The antimicrobial susceptibility of all four mycobacteria was investigated in 96 well plate format. Here, sterile deionised water (150 µL) was added to all outer-perimeter wells of the plates to minimize evaporation of the medium in the test wells during incubation. Each dilution (150 µL) was incubated with each of the mycobacterial species (150 µL). Dilutions of each compound were prepared in duplicate. For all synthesized compounds, final concentrations ranged from 300 µg/mL to 10 µg/mL. All compounds were prepared in DMSO and subsequent dilutions were made in supplemented Middlebrook broth. The plates were sealed with parafilm and were incubated at 37 °C overnight in the case of M. smegmatis and M. absessus and for five days in the case of M. kansasii and M. avium complex. Following incubation, a 10% addition of alamarBlue (AbD Serotec) was mixed into each well and readings at 570 nm and 600 nm were taken, initially for background subtraction and subsequently after 24 hour re-incubation. The background subtraction is necessary with strongly coloured compounds which may interfere with the interpretation of any colour change. In non-interfering compounds, a blue colour in the well was interpreted as an absence of growth, and a pink colour was scored as growth. The MIC was initially defined as the lowest concentration which prevented a visual colour change from blue to pink. The results are shown in Table 2.

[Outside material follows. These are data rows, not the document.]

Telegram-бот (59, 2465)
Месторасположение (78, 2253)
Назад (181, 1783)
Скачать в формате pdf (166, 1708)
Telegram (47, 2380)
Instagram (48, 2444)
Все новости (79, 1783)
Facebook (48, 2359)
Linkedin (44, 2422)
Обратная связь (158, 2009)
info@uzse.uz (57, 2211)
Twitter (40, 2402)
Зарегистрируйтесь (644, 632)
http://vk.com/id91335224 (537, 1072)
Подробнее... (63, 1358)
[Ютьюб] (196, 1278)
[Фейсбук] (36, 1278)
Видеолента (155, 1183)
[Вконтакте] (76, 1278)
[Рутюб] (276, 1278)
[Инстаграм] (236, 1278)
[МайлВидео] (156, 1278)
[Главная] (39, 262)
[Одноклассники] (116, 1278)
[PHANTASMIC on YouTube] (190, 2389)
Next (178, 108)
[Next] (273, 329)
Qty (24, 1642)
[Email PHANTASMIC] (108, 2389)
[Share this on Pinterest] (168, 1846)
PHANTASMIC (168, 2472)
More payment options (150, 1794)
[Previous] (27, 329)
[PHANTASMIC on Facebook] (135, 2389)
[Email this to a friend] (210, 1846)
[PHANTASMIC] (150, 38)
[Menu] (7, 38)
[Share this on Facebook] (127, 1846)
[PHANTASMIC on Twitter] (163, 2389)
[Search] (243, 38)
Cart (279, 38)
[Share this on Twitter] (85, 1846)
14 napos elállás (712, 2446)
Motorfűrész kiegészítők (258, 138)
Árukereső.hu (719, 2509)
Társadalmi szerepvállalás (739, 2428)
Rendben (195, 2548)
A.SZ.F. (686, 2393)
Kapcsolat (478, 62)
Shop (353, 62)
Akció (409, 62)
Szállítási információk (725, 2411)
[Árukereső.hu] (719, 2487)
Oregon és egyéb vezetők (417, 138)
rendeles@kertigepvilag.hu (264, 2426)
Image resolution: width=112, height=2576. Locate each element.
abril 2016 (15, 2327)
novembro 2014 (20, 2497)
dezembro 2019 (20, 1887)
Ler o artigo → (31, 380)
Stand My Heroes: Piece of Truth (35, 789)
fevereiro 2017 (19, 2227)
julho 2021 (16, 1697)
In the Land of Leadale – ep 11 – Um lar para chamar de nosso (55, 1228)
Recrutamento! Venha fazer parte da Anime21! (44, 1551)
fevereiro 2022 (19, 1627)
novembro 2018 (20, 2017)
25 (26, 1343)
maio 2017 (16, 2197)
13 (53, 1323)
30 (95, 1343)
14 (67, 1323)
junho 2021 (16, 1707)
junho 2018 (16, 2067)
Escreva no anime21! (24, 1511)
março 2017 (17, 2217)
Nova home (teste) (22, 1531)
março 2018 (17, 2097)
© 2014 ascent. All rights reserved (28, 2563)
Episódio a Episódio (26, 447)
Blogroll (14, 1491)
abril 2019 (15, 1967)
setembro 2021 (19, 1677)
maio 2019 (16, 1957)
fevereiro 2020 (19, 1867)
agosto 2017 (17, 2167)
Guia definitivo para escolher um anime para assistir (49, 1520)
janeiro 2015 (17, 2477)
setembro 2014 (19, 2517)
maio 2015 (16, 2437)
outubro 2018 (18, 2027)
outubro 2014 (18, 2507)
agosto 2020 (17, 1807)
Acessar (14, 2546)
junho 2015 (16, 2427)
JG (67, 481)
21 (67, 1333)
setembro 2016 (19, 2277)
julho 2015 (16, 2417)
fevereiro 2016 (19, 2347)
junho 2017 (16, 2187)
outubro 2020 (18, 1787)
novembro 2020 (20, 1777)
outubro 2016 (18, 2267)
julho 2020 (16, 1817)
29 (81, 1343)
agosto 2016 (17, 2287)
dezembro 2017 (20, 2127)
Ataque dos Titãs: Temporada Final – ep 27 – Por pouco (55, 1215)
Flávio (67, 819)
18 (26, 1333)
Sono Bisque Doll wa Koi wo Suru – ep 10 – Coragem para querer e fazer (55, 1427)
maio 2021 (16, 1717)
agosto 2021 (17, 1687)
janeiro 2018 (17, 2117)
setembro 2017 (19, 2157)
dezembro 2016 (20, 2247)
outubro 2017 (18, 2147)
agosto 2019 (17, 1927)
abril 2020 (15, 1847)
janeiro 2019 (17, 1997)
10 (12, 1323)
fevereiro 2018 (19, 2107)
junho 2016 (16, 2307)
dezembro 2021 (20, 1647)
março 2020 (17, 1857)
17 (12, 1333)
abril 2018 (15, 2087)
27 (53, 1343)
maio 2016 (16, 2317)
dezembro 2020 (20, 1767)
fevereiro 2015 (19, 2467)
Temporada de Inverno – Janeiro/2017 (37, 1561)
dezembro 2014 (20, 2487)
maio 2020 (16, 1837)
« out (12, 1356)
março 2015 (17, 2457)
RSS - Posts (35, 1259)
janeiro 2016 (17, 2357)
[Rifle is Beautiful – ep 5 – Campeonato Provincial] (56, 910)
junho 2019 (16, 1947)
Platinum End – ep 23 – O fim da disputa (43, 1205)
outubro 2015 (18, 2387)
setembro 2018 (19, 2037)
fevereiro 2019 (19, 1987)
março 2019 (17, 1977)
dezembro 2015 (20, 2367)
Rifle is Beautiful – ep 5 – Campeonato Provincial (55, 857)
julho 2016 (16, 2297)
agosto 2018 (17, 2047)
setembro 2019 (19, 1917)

4.7. In vitro antifungal susceptibility testing

The broth microdilution test [69,70] was used for the assessment of in vitro antifungal activity of the synthesized compounds against Candida albicans ATCC 44859 (CA), Candida tropicalis 156 (CT), Candida krusei ATCC 6258 (CK), Candida glabrata 20/I (CG), Trichosporon asahii 1188 (TA), Aspergillus fumigatus 231 (AF), Absidia corymbifera 272 (AC), and Trichophyton mentagrophytes 445 (TM). Fluconazole (FLU) was used as the standard of a clinically used antimycotic drug. The procedure was performed with twofold dilution of the compounds in RPMI 1640 (Sevapharma a.s., Prague, Czech Republic) buffered to pH 7.0 with 0.165 mol of 3-morpholino-propane-1-sulfonic acid (MOPS, Sigma, Germany). The final concentrations of the compounds ranged from 500 to 0.975 μmol/L. Drug–free controls were included. The MIC was defined as an 80% or greater (IC80) reduction of growth in comparison with the control. The values of MICs were determined after 24 and 48 h of static incubation at 35 °C. For T. mentagrophytes, the final MICs were determined after 72 and 120 h of incubation. The results are summarized in Table 3.